◆ About this exercise:
Leave the pictures out and reproduce, exactly, the lines from the one with "How do I perform: Select" through the end of the entries below.

Screenshot grounding data:

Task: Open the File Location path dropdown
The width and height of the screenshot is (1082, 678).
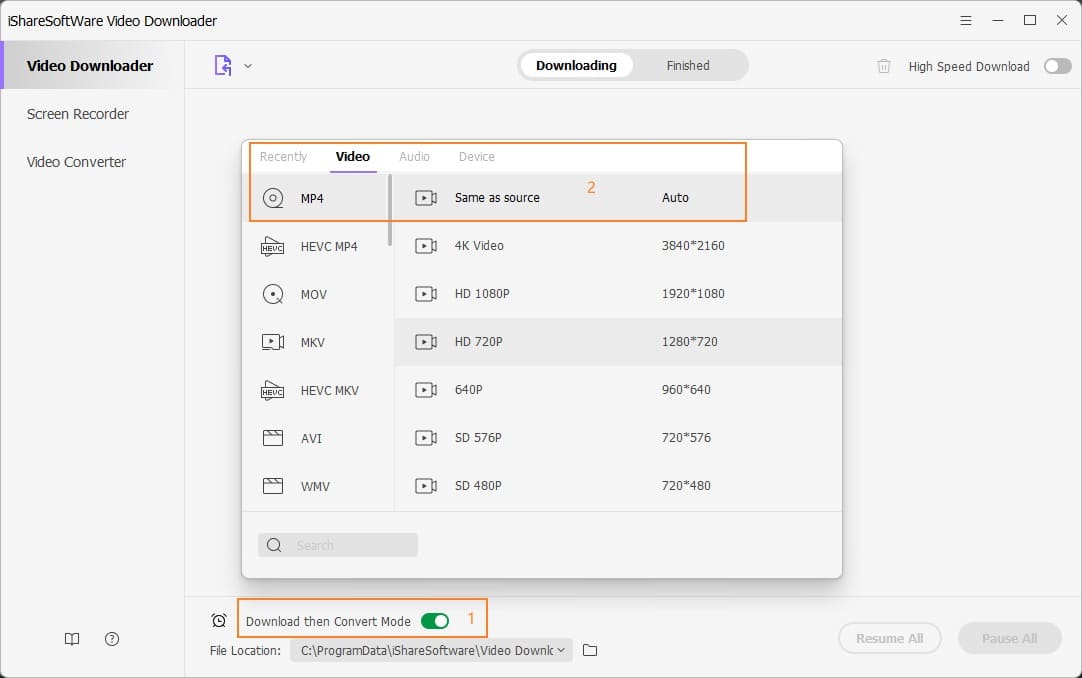Action: [559, 650]
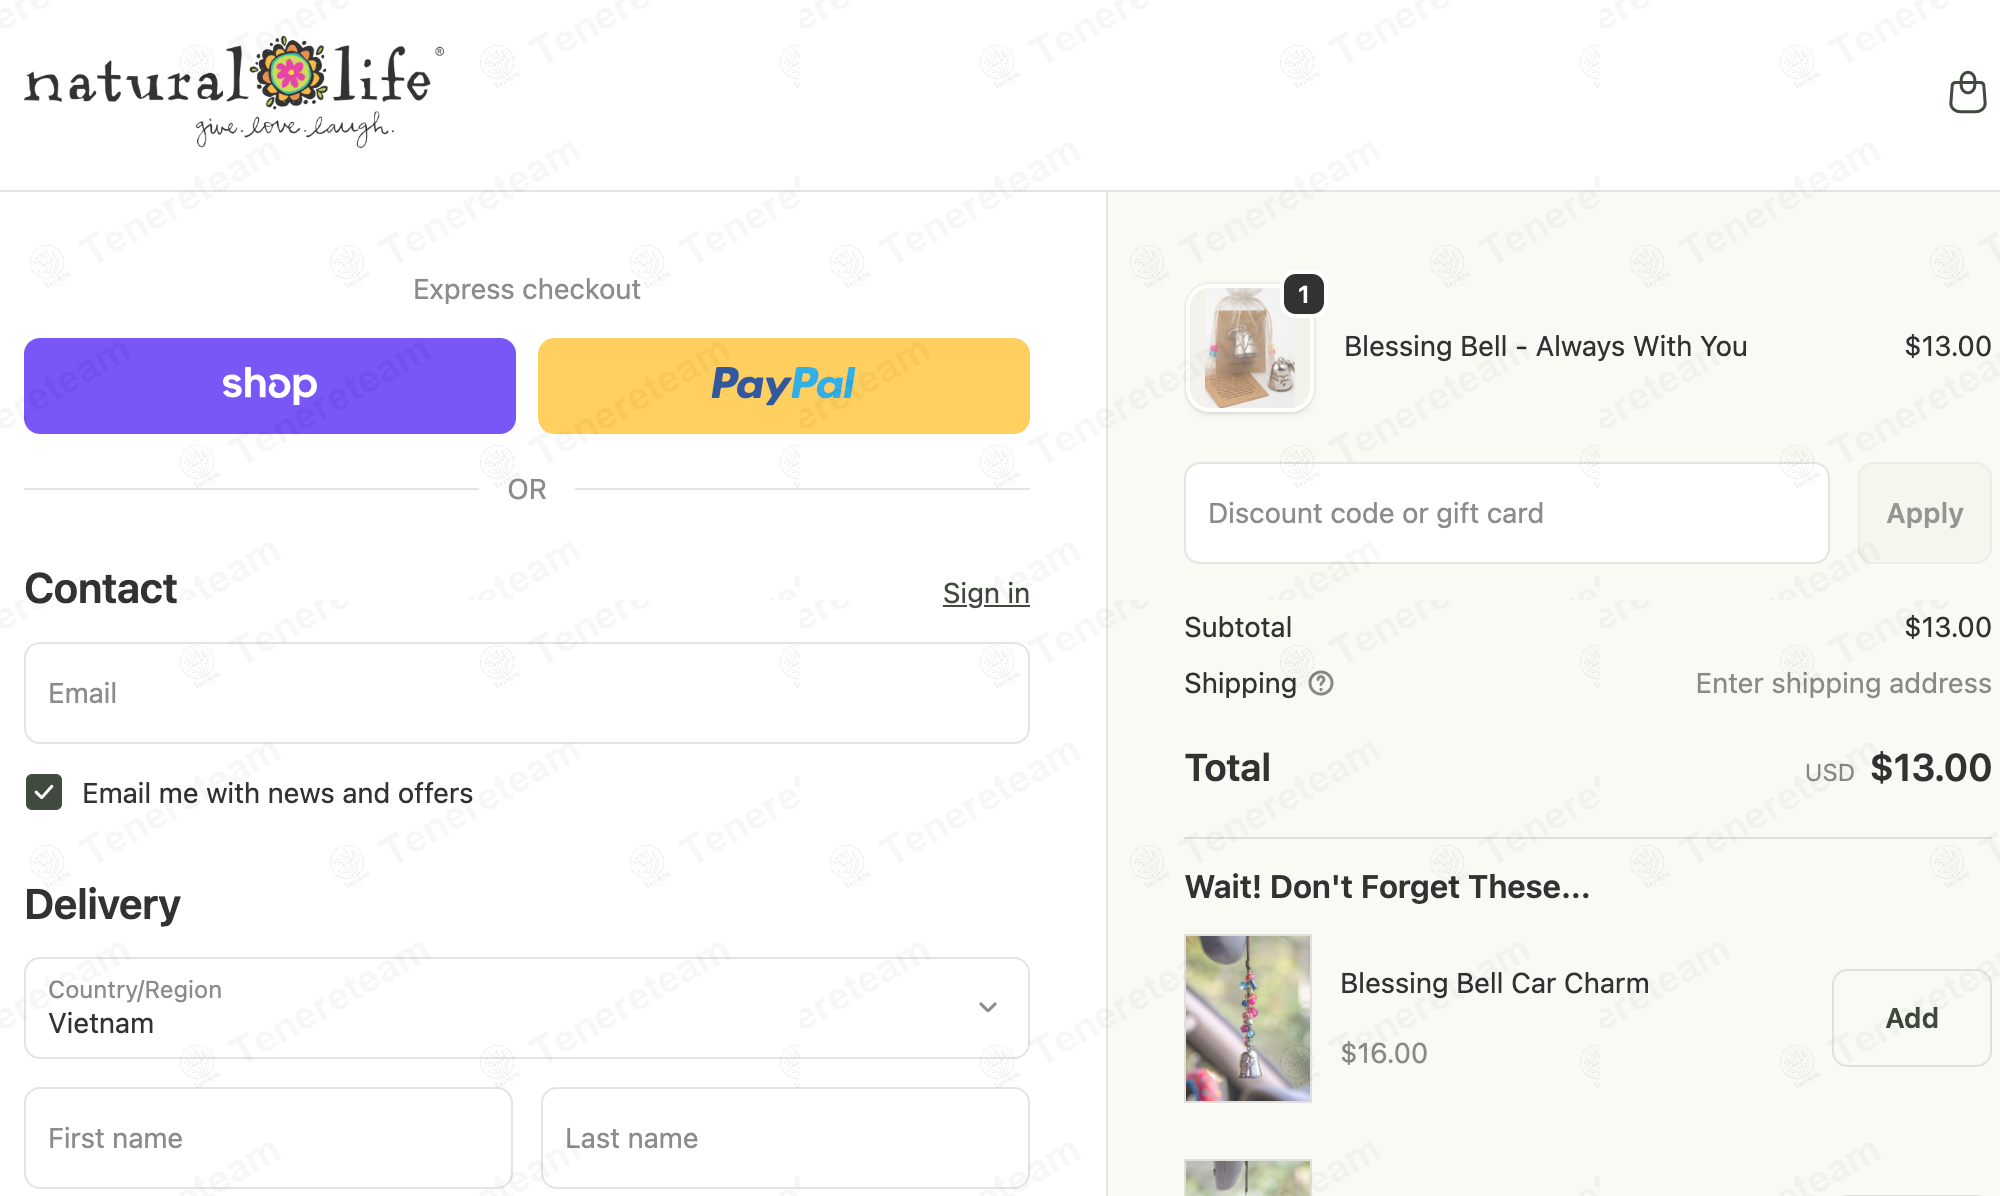Focus the Email input field

coord(527,693)
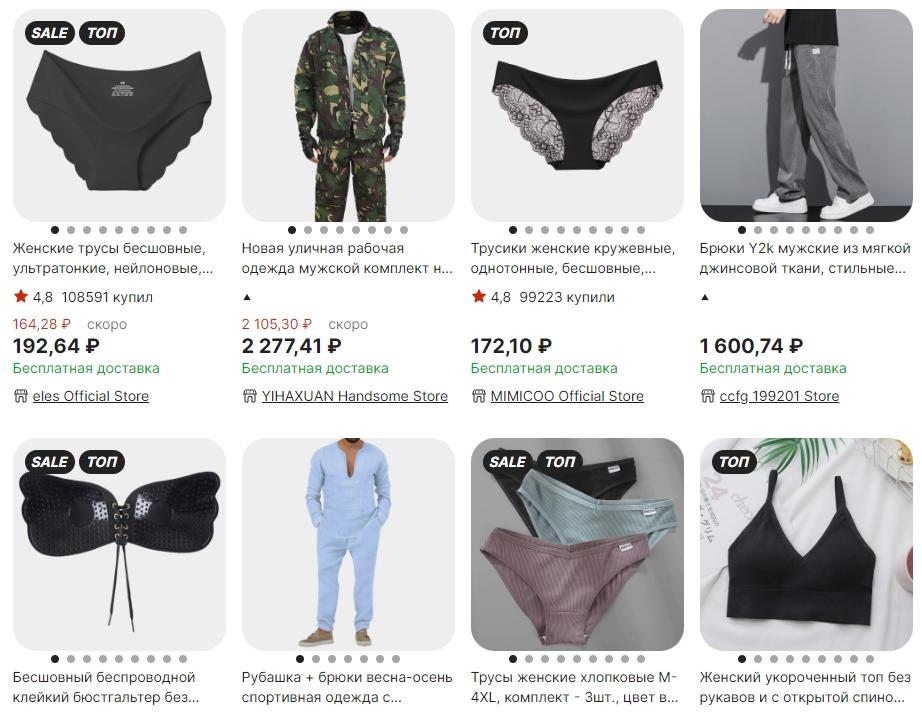Screen dimensions: 922x713
Task: Open the black winged adhesive bra image
Action: [x=119, y=544]
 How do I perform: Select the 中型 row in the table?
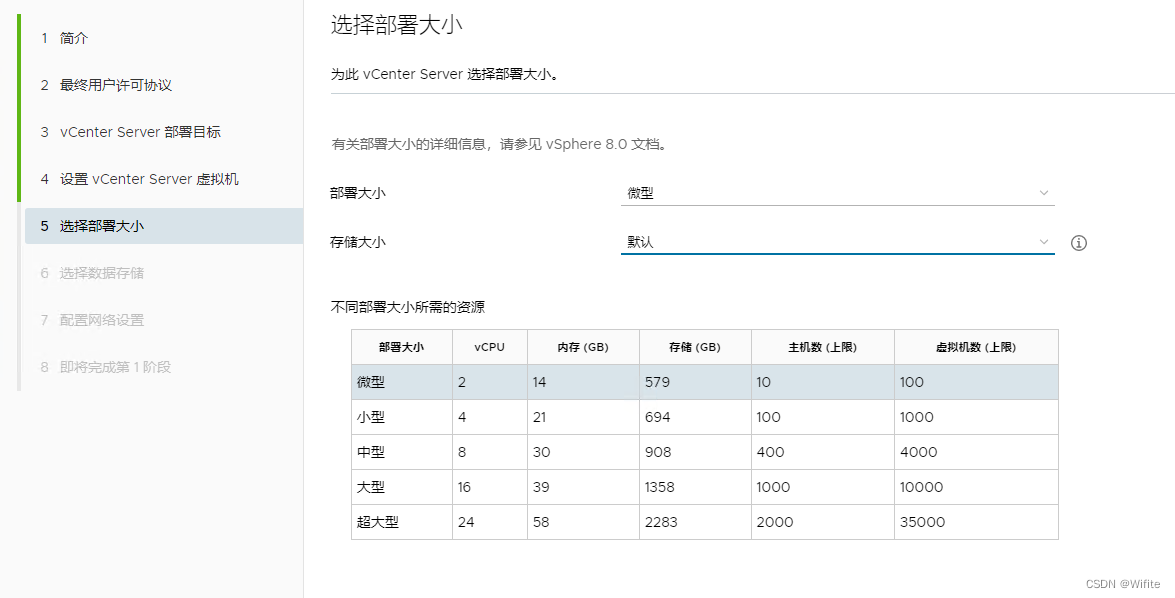coord(704,452)
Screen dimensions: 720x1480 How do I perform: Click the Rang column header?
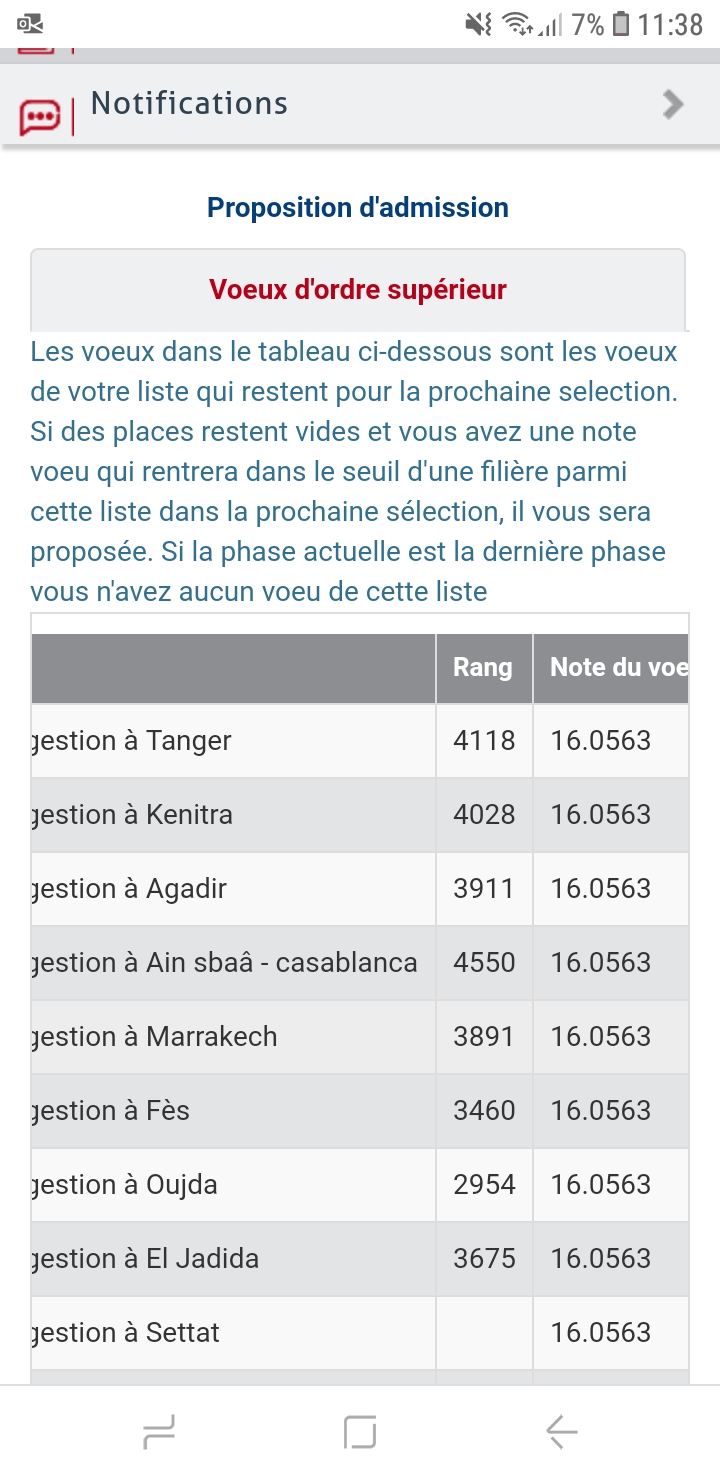(483, 668)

◆ Solution:
 How do I perform: Select the 中型 row in the table?
coord(704,452)
Screen dimensions: 720x1480 How do I perform: Click the Rang column header?
(483, 668)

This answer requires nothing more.